More than 900 San Bernardino County employees, including 382 social workers, are receiving an immediate 2 percent raise under a new labor contract approved by the Board of Supervisors this week.
It is the first of three raises to occur in the next two years, totaling 7 percent, for county social service practitioners — social workers who hold master’s degrees. The raise also applies to clinical therapists, laboratory technologists, psychiatrists, occupational therapists, environmental health specialists, public works engineers, librarians, nutritionists, pediatric rehabilitation therapists and agricultural and standards officers, county spokesman David Wert said.
The employees comprise the professional unit of Service Employees International Union Local 721. In 2014, the county cut the professional unit’s pay by 7 percent, but it did not eliminate the 7 percent pickup it was paying into employee pensions. Under the new contract, that 7 percent pay is restored, but the county will no longer continue paying the 7 percent into employee pensions, Wert said.
The employees are also getting a 7 percent raise, to occur in steps over the next two years, with the first 2 percent raise taking effect immediately; a second 2 percent raise to take effect July 22, 2017; and a 3 percent raise to take effect July 21, 2018.
“I actually think it’s a great contract and it’s a great start. It really does go beyond the 7 percent cost-of-living (raise) across the board,” said Oracio Diaz, 41, a county social worker of 15 years who works in the Fontana office.
He said social service practitioners now have the option of working a 4/10 schedule — four days a week, 10 hours a day — and will be provided their own laptop computers so they can manage their caseloads from the field.
Most importantly, the new contract calls for the formation of a labor management committee to focus on the retention and recruitment of social workers and reducing caseloads, Diaz said.
“Caseloads are a big issue, so we are continually working with the county to address the caseworker issues,” said Diaz. “I think the caseload issue is a complicated issue, and it is not something that can be resolved immediately.”
Bulging caseloads and high social worker turnover in the county’s Department of Children and Family Services were among a plethora of problems with the county’s child welfare system that the San Bernardino County Grand Jury noted in its annual report released July 1. The grand jury spent two years investigating the department, which resulted in more than a dozen findings, including shoddy documentation practices by social workers, a communication breakdown between CFS and law enforcement, and CFS using juvenile dependency confidentiality laws to justify the withholding of case information from law enforcement investigating allegations of child abuse.

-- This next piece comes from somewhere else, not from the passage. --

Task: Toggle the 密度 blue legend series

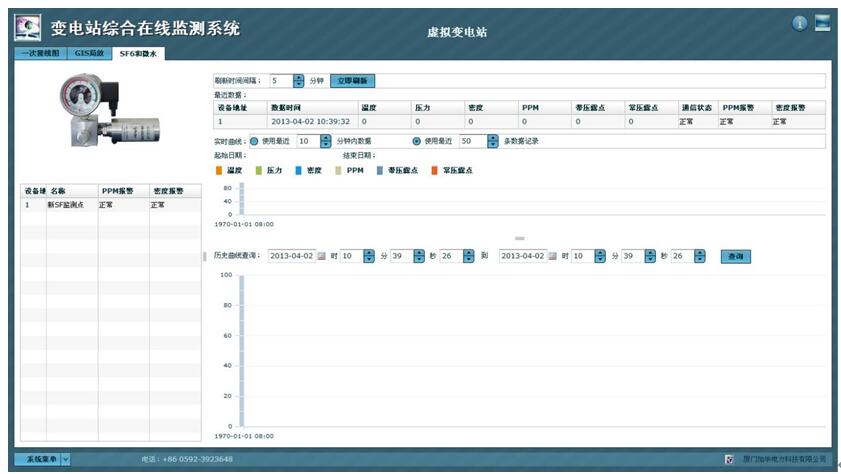Action: (300, 170)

The grand jury visited three CFS field offices during the course of its investigation and found that social worker caseloads averaged between 30-45, 42-43 and 55-60 at each office.

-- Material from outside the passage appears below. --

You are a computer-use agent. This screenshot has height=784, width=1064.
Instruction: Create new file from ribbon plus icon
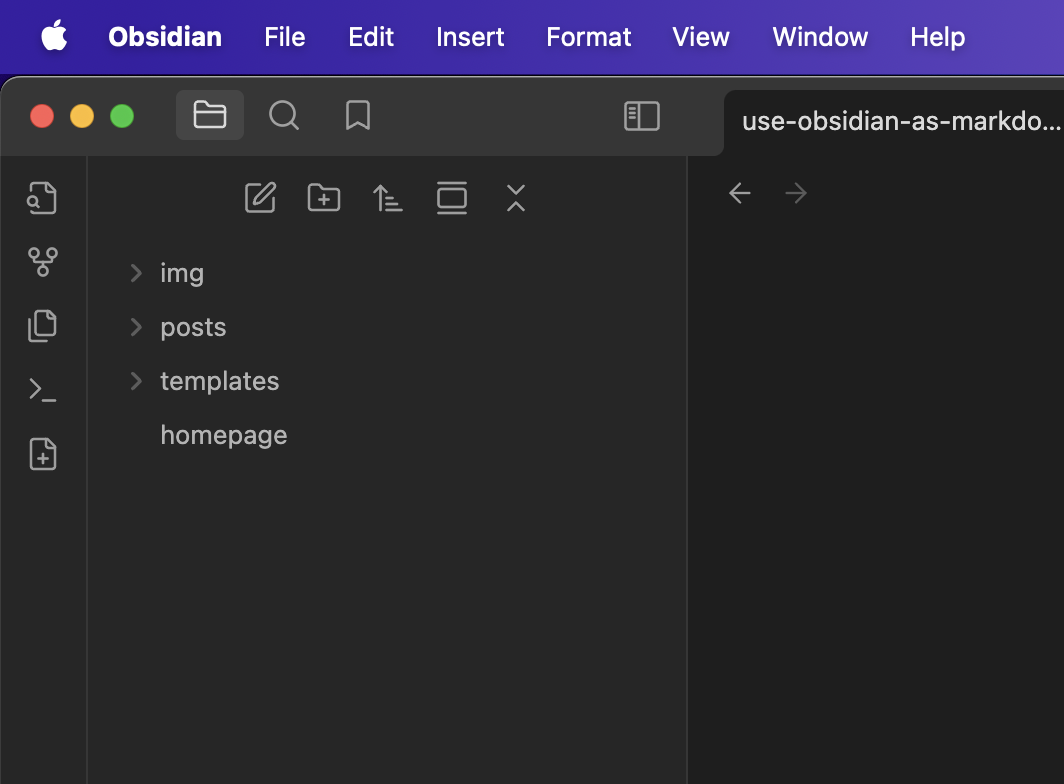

But according to social workers and SEIU officials, the average caseload numbers reflected in the grand jury report are significantly downplayed. SEIU Local 721 President Bob Schoonover said the average caseload per social worker in San Bernardino County is around 75.
Caseloads are only part of the problem at CFS. The grand jury noted in its report that in September 2014, the County Counsel’s office began risk assessment training for social workers due to “problems in CFS that resulted in the death of children.”
A week prior to the release of the grand jury report, on June 22, state Attorney General Kamala Harrisannounced her office had been investigating county CFS for more than a year. The investigation was launched after the attorney general received information alleging systemic failures within CFS, which resulted in children being repeatedly placed in abusive foster homes where they were severely abused or died as a result.
One former social service practitioner for the county, Eric Bahra, alleges in a lawsuit filed last September that top county administrators in CFS falsified or destroyed evidence and encouraged their subordinates to do the same, in an effort to discredit Bahra and fire him.
Bahra alleges he was fired because he discovered a glitch in the CFS computer database that did not flag reports of abusive foster parents, allowing dozens of children to be placed into at least one abusive foster home over a period of 13 years.
Bahra’s findings factored into three other lawsuits in which a total of five children alleged they were physically or sexually abused by their foster parents over a three-year period. The cases are still pending.
Wert said the county does not comment on pending litigation.
Despite the criticisms, the social worker attrition rate was cut by more than half since CFS director Marlene Hagen took over the department in February 2015 — from 11.3 percent in December 2014 to 5.1 percent now, Wert said.
Hagen said in a statement that she has implemented new training programs, an after-hours investigation unit and an improved risk assessment tool for evaluating potential child abuse.